The narrow question presented in this case is whether the ordinance at issue is invalid “because the city did not study the negative effects of such combinations of adult businesses, but rather relied on judicially approved statutory precedent from other jurisdictions.” Pet. for Cert. i. This question is actually two questions. First, what proposition does a city need to advance in order to sustain a secondary-effects ordinance? Second, how much evidence is required to support the proposition? The plurality skips to the second question and gives the correct answer; but in my view more attention must be given to the first.

At the outset, we must identify the claim a city must make in order to justify a content-based zoning ordinance. As discussed above, a city must advance some basis to show that its regulation has the purpose and effect of suppressing secondary effects, while leaving the quantity and accessibility of speech substantially intact. The ordinance may identify the speech based on content, but only as a shorthand for identifying the secondary effects outside. A city may not assert that it will reduce secondary effects by reducing speech in the same proportion. On this point, I agree with Justice Souter. See post, at 5. The rationale of the ordinance must be that it will suppress secondary effects–and not by suppressing speech.

The plurality’s statement of the proposition to be supported is somewhat different. It suggests that Los Angeles could reason as follows: (1) “a concentration of operations in one locale draws … a greater concentration of adult consumers to the neighborhood, and a high density of such consumers either attracts or generates criminal activity”; (2) “having a number of adult operations in one single adult establishment draws the same dense foot traffic as having a number of distinct adult establishments in close proximity”; (3) “reducing the concentration of adult operations in a neighborhood, whether within separate establishments or in one large establishment, will reduce crime rates.” Ante, at 8—9.
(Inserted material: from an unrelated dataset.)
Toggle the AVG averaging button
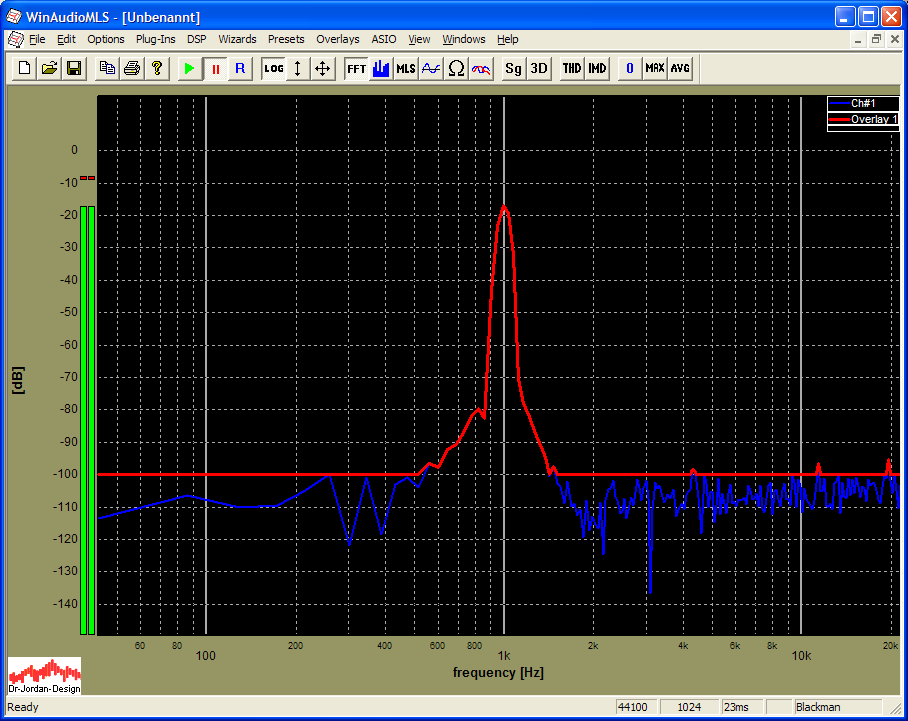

These propositions all seem reasonable, and the inferences required to get from one to the next are sensible. Nevertheless, this syllogism fails to capture an important part of the inquiry. The plurality’s analysis does not address how speech will fare under the city’s ordinance. As discussed, the necessary rationale for applying intermediate scrutiny is the promise that zoning ordinances like this one may reduce the costs of secondary effects without substantially reducing speech. For this reason, it does not suffice to say that inconvenience will reduce demand and fewer patrons will lead to fewer secondary effects. This reasoning would as easily justify a content-based tax: Increased prices will reduce demand, and fewer customers will mean fewer secondary effects. But a content-based tax may not be justified in this manner. See Arkansas Writers’ Project, Inc. v. Ragland, 481 U.S. 221 (1987); Forsyth County v. Nationalist Movement, 505 U.S. 123 (1992). It is no trick to reduce secondary effects by reducing speech or its audience; but a city may not attack secondary effects indirectly by attacking speech.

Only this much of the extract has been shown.